Manage by being there - all the time

 

More and more sales organisations are focusing much needed attention on coaching of sales management. This is a good thing. Increasingly, senior managers are setting 'non-negotiables' for first level sales managers to meet once a week with their direct reports for 'coaching meetings.' These go by many names -- Assessment / Deployment, Focused Coaching, Weekly Check Ins, etc.

Sales force automation packages provide reams of data about accounts, activities, and results to discuss. The coaching meetings can take anywhere from 30 minutes to 2 hours each.

These regular discussions with sales representatives are VERY important. Repeat, they're VERY important. Analysis of activities and results is VERY important – otherwise it’s more difficult to plan what you need to do more of and what you need to do differently to achieve your desired result. Setting accountability targets and following up on them week after week is VERY important.

But remember... these meetings are "managing by managing" meetings. They aren't managing by "being there all the time."

Vince Lombardi once said: "You never win a game unless you beat the guy in front of you. The score on the board doesn't mean a thing. That’s for the fans. You've got to win the war with the man in front of you. You've got to get your man."

If you're the coach, you've got to be there with your sales people while they do that, while they're selling, while they're calling prospects for appointments, while they're following up. If you’re the coach, you have to be:

  1. Observing
  2. Diagnosing
  3. Modelling and teaching.
===
REQUIRED TASKS:
- A) Decide whether each statement agrees with the sales coaching text. Answer yes or no for each, and quote the words from the text that decide it.
(i) The coaching meetings can run from 30 minutes to 2 hours.
(ii) The text calls the weekly coaching meetings "being there all the time" meetings.
(iii) Senior managers require first level sales managers to meet with their direct reports once a month.
- B) Extend the sales coaching text, starting after its list of what the coach has to be doing.
The lines that come after this point are separate material, apart from the sales coaching text.

GIVEN INFORMATION:
===
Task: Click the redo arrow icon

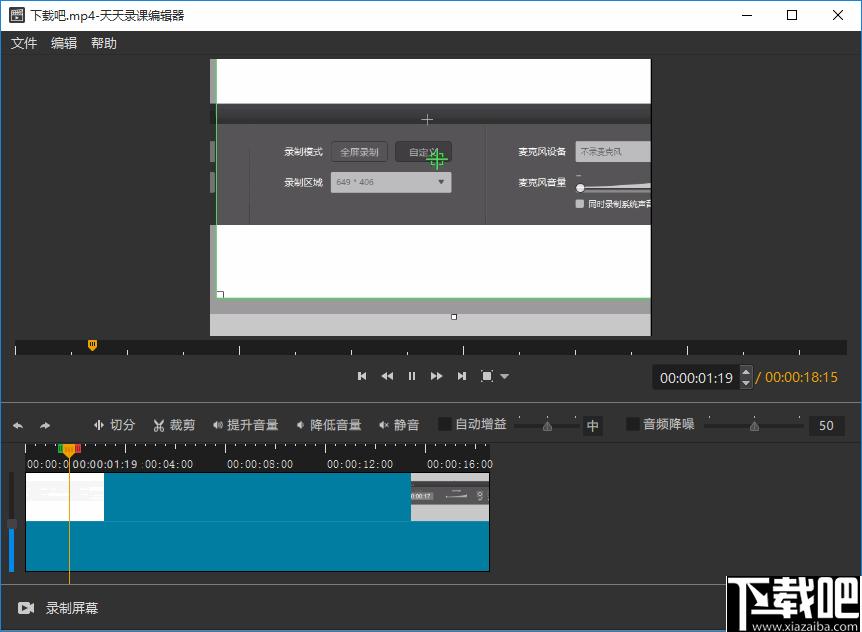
===
RESPONSES PER TASK:
- A)
(i) Yes: "The coaching meetings can take anywhere from 30 minutes to 2 hours each."
(ii) No: "these meetings are "managing by managing" meetings. They aren't managing by "being there all the time.""
(iii) No: "to meet once a week with their direct reports for 'coaching meetings.'"

- B)
The amount of time you spend in these 'being there' activities will vary. In some organisations, it’s 'three days a week.' In others, '1 day of calls with each sales person per month.' Another variation is that the level of face-to-face coaching depends on a number of things:

  • The level of opportunities in the pipeline
  • The level of sales skill and experience of the sales person
  • Areas in need of development based on the personal development plan

The point is - set a standard that enables you to be there with your people, and stick to it. Why? If you don't know that 'Frank' and 'Frances' are killing sales opportunities because they ask three times too many of the wrong type of question, all the numbers and Assessment / Deployment meetings at the end of the week aren't going to help.


Manage by being there.

"We don't manage by managing. We manage by being there - all the time."

-- Chuck Sussman, President, Pretty Neat Industries, Inc.